The Scripps Howard Fund is a public charity that supports philanthropic causes important to the E. W. Scripps Company, an American media conglomerate which owns television stations, cable television networks, and other media outlets. The goal of the Fund, according to its website, is "to advance the cause of a free press through support of excellence in journalism, quality journalism education and professional development." It is located in Cincinnati, Ohio, home to the Scripps Company. The Scripps Howard Foundation, an affiliated organization with the Scripps Howard Fund, supports Scripps’ charitable efforts through its endowment, key assets and major donations.

The foundation, started in 1962, started small but has grown to be the largest corporate foundation in the Greater Cincinnati area. Its annual budget has grown from $100,000 in 1971 to more than $100 million today. It also manages the Greater Cincinnati Fund and presents the annual National Journalism Awards, awarding a $175,000 for 17 prizes for the 2009 awards given in 2010.

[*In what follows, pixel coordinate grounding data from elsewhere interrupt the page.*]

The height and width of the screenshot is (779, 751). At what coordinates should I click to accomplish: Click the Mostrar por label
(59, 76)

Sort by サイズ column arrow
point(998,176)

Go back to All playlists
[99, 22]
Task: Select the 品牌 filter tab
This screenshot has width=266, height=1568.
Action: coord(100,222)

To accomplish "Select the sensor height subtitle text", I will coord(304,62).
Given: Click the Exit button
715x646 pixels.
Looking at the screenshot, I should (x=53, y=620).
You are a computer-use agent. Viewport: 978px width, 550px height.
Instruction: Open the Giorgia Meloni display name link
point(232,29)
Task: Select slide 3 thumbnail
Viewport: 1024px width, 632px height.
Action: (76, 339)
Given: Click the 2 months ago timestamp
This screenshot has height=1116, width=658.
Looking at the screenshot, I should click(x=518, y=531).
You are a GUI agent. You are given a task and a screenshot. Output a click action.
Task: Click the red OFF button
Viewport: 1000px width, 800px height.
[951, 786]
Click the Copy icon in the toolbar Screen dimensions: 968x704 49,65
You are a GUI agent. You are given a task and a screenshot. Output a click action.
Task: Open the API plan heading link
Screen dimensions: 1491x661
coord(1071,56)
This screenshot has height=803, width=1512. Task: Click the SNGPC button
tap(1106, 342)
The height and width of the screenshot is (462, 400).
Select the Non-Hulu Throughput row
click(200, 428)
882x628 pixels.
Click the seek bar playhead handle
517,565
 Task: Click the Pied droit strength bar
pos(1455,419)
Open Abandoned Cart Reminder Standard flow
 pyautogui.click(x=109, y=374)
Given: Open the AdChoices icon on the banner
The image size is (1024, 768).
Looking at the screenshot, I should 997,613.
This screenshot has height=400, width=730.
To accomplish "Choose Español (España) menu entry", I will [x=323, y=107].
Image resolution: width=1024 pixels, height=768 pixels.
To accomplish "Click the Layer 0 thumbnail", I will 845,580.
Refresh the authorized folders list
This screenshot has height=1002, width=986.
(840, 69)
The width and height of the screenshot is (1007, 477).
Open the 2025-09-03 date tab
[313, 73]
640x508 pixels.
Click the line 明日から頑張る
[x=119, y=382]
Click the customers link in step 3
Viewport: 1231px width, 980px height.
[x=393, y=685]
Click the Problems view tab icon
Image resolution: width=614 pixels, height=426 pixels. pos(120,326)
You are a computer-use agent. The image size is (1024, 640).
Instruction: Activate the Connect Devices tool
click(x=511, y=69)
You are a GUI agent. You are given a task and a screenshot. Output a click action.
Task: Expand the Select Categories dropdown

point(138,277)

The Scripps Howard Foundation, along with Roy Howard's children, established the Roy W. Howard Archive at the Indiana University School of Journalism in 1983. Additionally, they established the Scripps Howard School of Journalism and Communications at Hampton University in Virginia.

In 2018, the foundation established the Howard Center for Investigative Journalism at the University of Maryland Philip Merrill College of Journalism and Arizona State University Walter Cronkite School of Journalism and Mass Communication.

Awards
The foundation also has various award programs including the William Brewster Styles Award.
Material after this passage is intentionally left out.